--- Start of Selected text ---
Prince of Wales comes under new fire as 35-page manifesto is released on traditional village design of Knockroon 


Rules and regulations are the order of the day for Prince Charles’ newest architectural quest. Knockroon in Ayrshire, Scotland is a new community development planned by The Prince’s Foundation for the Built Environment (PFBE) where each individual element has been deliberately crafted to fall in line with the Prince of Wales’ penchant for the traditional architectural form.

Supported with fluid artist’s impressions of the quintessentially British countryside village is a 35-page manifesto which dictates the ‘permitted’ design elements that will be allowed to future residents of the 770-house community. Under the headings ‘Urban Ingredients’ and ‘Architectural Ingredients’, the PFBE outlines the specific limitations within which the properties will be constructed and by which the future occupants must maintain their homes.
--- End of Selected text ---
--- Start of Dataset extract ---
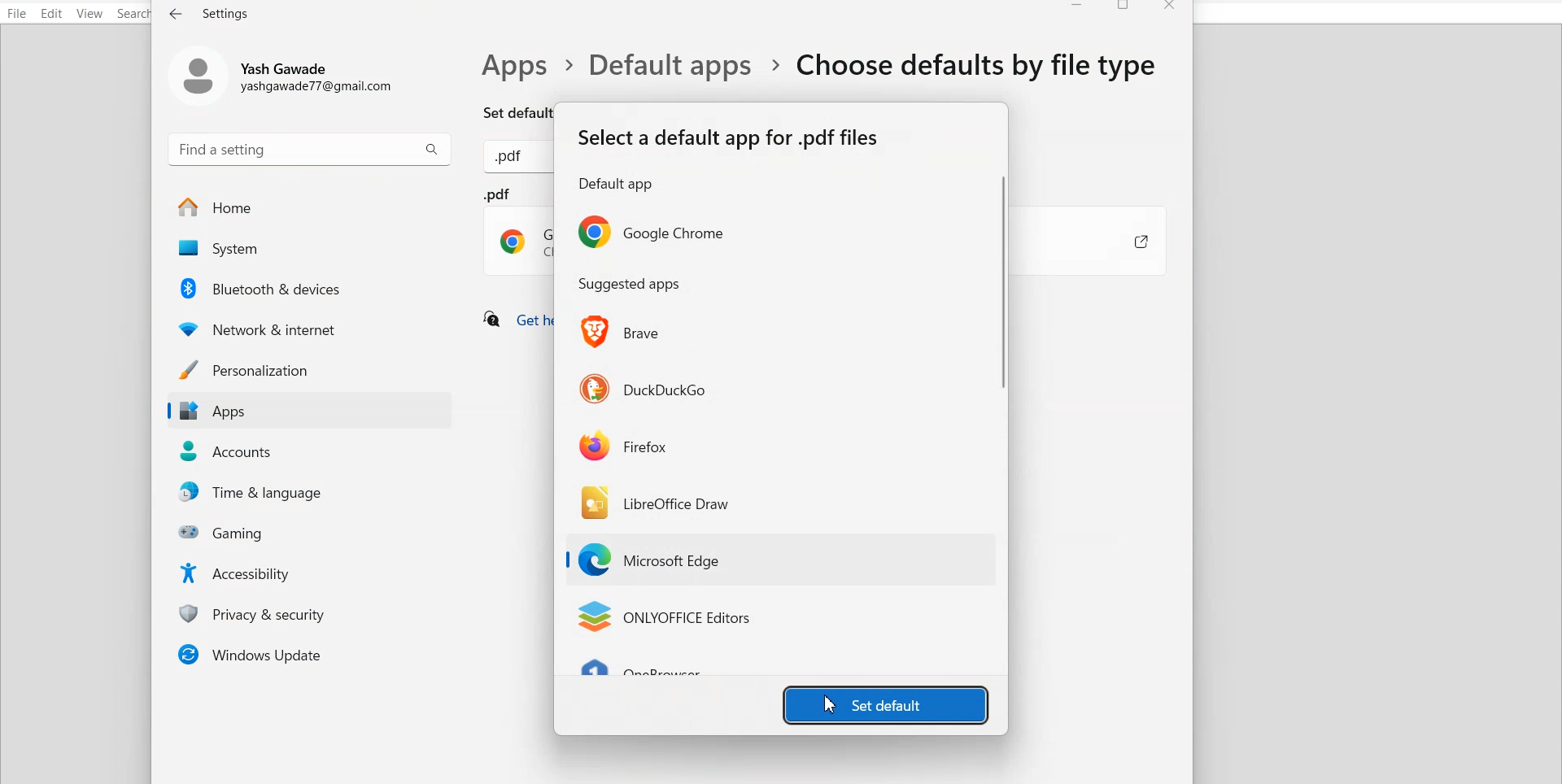  What do you see at coordinates (314, 613) in the screenshot?
I see `Privacy & security` at bounding box center [314, 613].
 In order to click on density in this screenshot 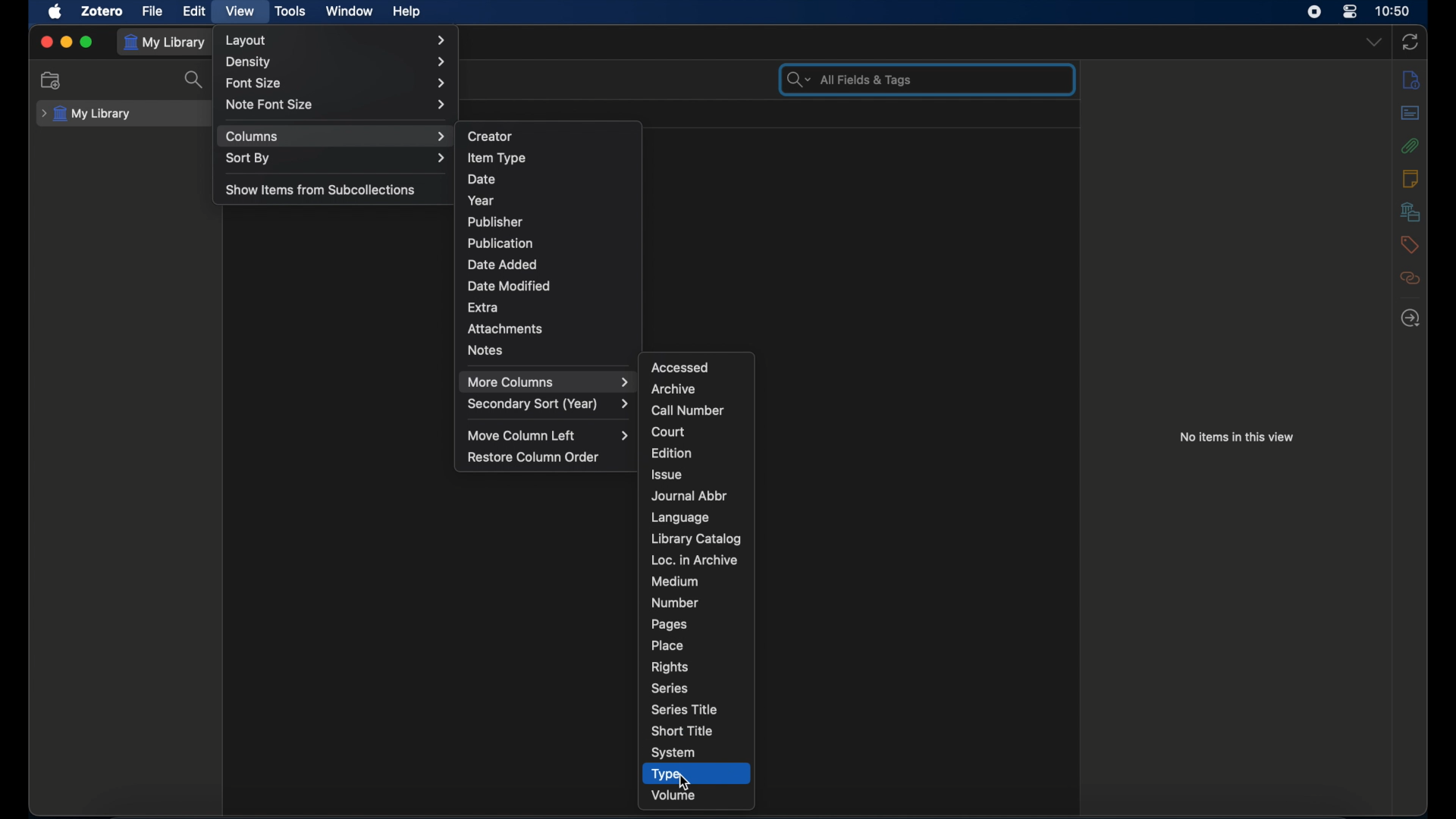, I will do `click(335, 62)`.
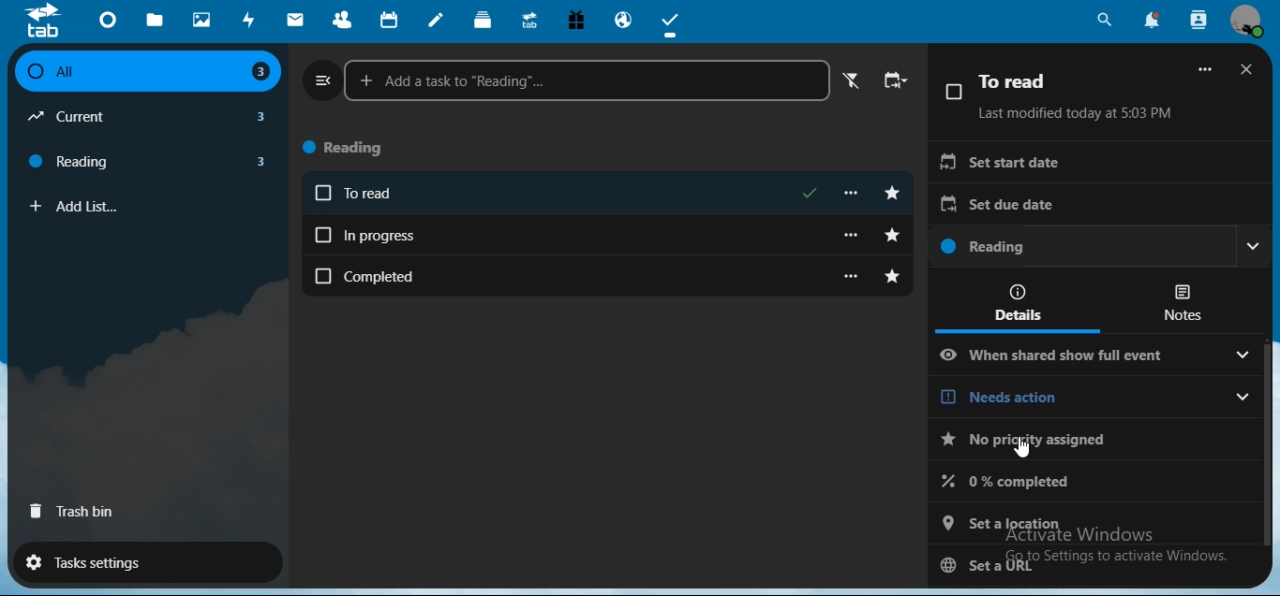 The height and width of the screenshot is (596, 1280). Describe the element at coordinates (855, 275) in the screenshot. I see `more` at that location.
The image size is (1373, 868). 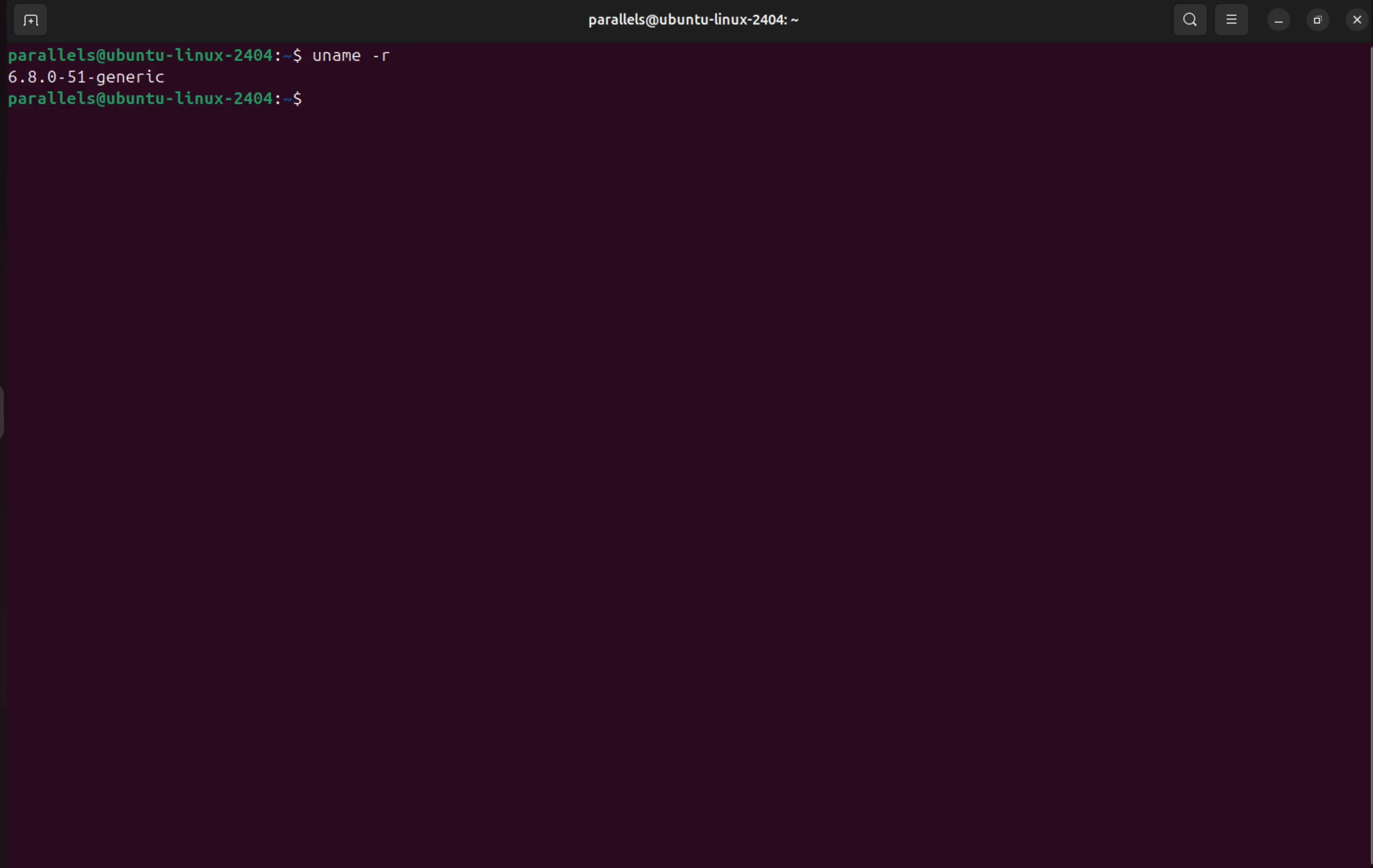 What do you see at coordinates (1276, 20) in the screenshot?
I see `minimize` at bounding box center [1276, 20].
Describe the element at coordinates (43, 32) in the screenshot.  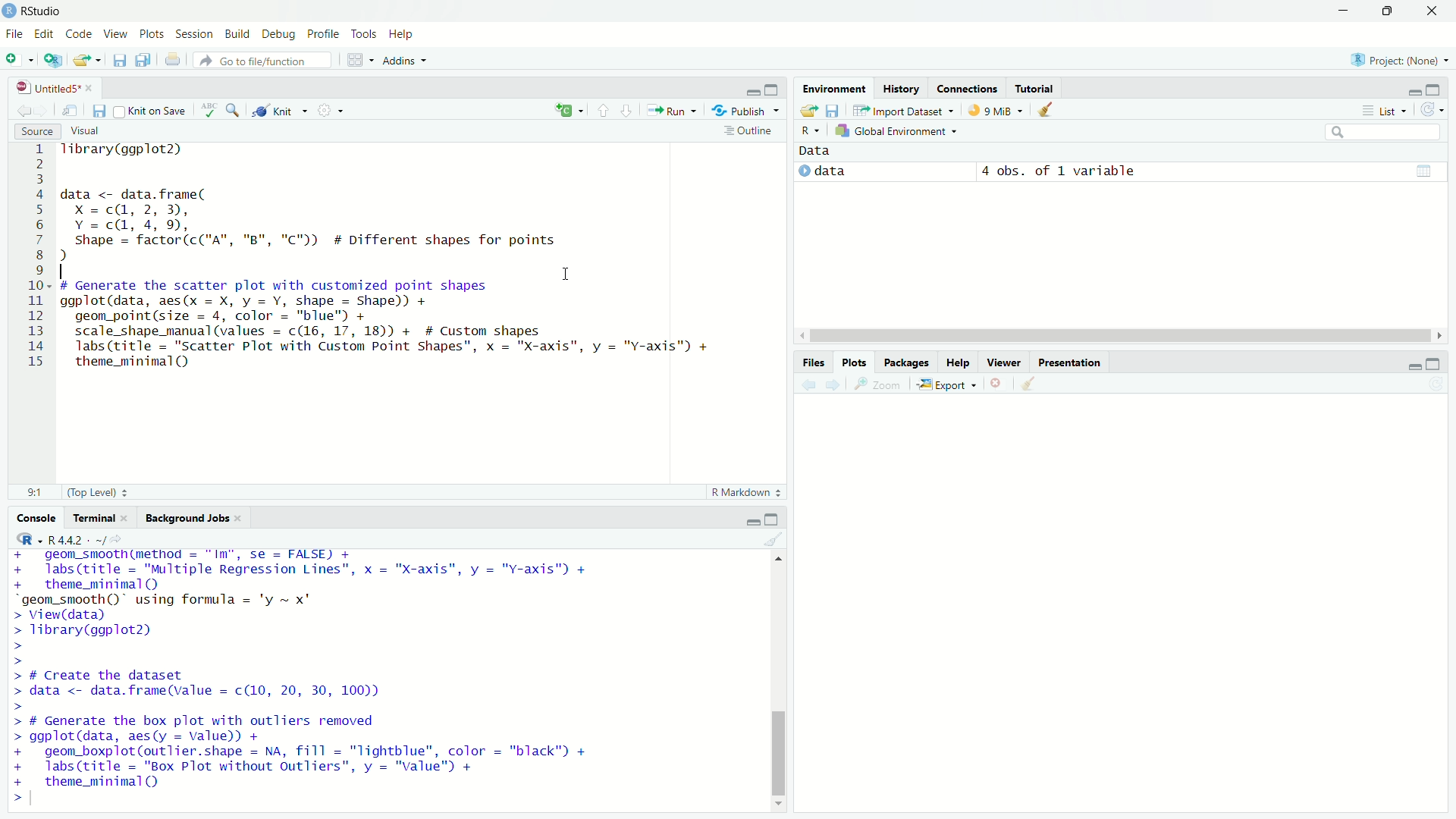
--- End of Dataset extract ---
**Given request:**
Duplicate, word for word, the part of the Knockroon article that opens with the words containing "Prince of Wales comes" and closes with "traditional architectural form.".

**Result of the task:**
Prince of Wales comes under new fire as 35-page manifesto is released on traditional village design of Knockroon 


Rules and regulations are the order of the day for Prince Charles’ newest architectural quest. Knockroon in Ayrshire, Scotland is a new community development planned by The Prince’s Foundation for the Built Environment (PFBE) where each individual element has been deliberately crafted to fall in line with the Prince of Wales’ penchant for the traditional architectural form.